By 1970, the Carpenters were a national success. “Close to You” had done a month at #1 in the summer of 1970, and the time seemed right for a Carpenters Christmas record. So Richard Carpenter worked up an orchestra arrangement of “Merry Christmas Darling” (which featured an improvised saxophone solo by Bob Messenger, who would play on most of the Carpenters’ hits). It was so different from the version that Pooler knew that when he first heard it on the radio, he didn’t recognize it as his song.
“Merry Christmas Darling” was released on November 20, 1970, and it became an instant hit, going to #1 on Billboard‘s Christmas singles chart. Many stations charted it locally: it went to #1 in Hilo, Hawaii, then in Pittsburgh and Columbus, and was a Top-10 hit in several other cities, at about the same time the Carpenters’ “We’ve Only Just Begun” was in heavy rotations everywhere. It went to #1 on Billboard‘s Christmas singles chart in 1971 and 1973, and also charted in 1972 and 1983. “Merry Christmas Darling” did not appear on an album until 1978, when Karen recut her vocal for A Christmas Portrait. The 1978 version is the one you’re more likely to hear nowadays; a couple of iffy sources say Karen thought she was pitched too low on the 1970 recording. Both versions are pretty great, however, and it’s hard to hear much difference.
Some radio stations playing “Merry Christmas Darling” in December 1970 were on another new Christmas song at the same time. José Feliciano had first come to prominence in the summer of 1968 with an acoustic version of the Doors’ “Light My Fire” (which is a completely different take on the original and in some ways superior to it). In October, he sang “The Star-Spangled Banner” before a World Series game, an introspective acoustic performance that many people considered disrespectful. Some fans at the game booed him, and afterward, there were calls for him to be deported. (Since he’s Puerto Rican, he would have been deported to . . . the United States.) It was the first time most people had heard a personalized rendition of the National Anthem, but it would not be the last. It opened the way for others, from Jimi Hendrix to Marvin Gaye to Roseanne, and many more.

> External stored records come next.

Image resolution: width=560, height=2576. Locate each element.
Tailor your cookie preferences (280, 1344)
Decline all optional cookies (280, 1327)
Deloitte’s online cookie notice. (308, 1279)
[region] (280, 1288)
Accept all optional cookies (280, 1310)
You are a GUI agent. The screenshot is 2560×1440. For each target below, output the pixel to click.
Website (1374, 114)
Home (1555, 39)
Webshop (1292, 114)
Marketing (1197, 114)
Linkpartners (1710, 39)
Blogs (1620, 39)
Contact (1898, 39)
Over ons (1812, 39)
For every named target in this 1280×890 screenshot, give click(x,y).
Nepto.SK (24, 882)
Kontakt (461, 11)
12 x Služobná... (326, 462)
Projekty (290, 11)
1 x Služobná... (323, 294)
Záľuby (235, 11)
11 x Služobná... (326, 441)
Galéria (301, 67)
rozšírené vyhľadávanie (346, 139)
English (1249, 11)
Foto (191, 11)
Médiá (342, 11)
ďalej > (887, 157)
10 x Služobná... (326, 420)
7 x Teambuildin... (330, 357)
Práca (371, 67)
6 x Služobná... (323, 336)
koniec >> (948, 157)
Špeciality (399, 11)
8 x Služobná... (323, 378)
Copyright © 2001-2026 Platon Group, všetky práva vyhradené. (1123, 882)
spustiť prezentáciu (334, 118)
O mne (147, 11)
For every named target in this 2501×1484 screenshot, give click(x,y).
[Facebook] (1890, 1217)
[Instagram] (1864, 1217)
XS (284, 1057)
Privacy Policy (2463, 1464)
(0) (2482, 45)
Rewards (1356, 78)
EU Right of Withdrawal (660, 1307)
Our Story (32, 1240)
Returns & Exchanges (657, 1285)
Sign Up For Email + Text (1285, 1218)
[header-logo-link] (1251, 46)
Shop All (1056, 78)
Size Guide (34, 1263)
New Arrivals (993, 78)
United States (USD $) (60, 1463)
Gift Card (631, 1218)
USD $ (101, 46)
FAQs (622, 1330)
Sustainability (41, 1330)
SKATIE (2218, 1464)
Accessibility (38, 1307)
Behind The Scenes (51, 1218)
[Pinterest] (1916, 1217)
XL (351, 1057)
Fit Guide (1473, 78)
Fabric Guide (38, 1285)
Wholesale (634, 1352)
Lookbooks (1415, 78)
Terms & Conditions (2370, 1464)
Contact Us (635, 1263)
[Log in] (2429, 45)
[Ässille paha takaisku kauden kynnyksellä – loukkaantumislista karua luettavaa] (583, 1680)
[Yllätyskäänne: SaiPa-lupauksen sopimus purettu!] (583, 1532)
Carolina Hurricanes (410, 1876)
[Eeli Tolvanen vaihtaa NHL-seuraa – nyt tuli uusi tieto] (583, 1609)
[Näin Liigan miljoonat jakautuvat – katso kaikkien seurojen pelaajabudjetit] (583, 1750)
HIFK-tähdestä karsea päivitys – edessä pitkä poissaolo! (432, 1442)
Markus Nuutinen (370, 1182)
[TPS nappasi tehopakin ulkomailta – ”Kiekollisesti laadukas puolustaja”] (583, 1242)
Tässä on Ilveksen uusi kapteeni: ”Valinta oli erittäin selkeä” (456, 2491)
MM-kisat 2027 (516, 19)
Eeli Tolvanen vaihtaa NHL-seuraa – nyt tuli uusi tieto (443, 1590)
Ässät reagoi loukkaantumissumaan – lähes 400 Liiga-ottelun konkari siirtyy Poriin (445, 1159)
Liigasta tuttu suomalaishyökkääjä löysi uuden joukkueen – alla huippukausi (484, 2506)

Two years later, Feliciano was working up a Christmas album, and at the suggestion of his producer, he wrote a new song. He worried about measuring up to Irving Berlin and other Christmas-song writers, so he decided to play to his strengths, writing in a Puerto Rican style, using traditional instruments and Spanish lyrics. The finished recording, “Feliz Navidad,” had only about 20 words, but its joyful simplicity caught on fast. It appeared on a handful of radio surveys in 1970 and was #5 at KIMN in Denver. Oddly, “Feliz Navidad” never appeared on Billboard‘s Christmas singles chart in 1970, or in any other year, until it made the adult-contemporary chart during the 1997 Christmas season. (It’s back on the Hot 100 this year, one of many Christmas songs from the distant past that are hits again thanks to easy streaming and downloading.) The Feliz Navidad album made Billboard‘s Christmas album chart once, in 1973.
There is a plausible argument that after a half-century of annual airplay, nobody really needs to hear either “Merry Christmas Darling” or “Feliz Navidad” again. You can’t really fault people whose reaction to either one of them is to dial-punch or skip. But there’s an equally plausible argument that Christmas would not be Christmas without them. Like the other popular songs of the season, they take us to places we remember, places we are eager to visit. They’ve done it before, and they’ll do it again, probably until the end of time.
This year is also the 50th anniversary of Donny Hathaway’s “This Christmas.” I won’t be writing about it here, but since somebody already did it better, that’s no great loss.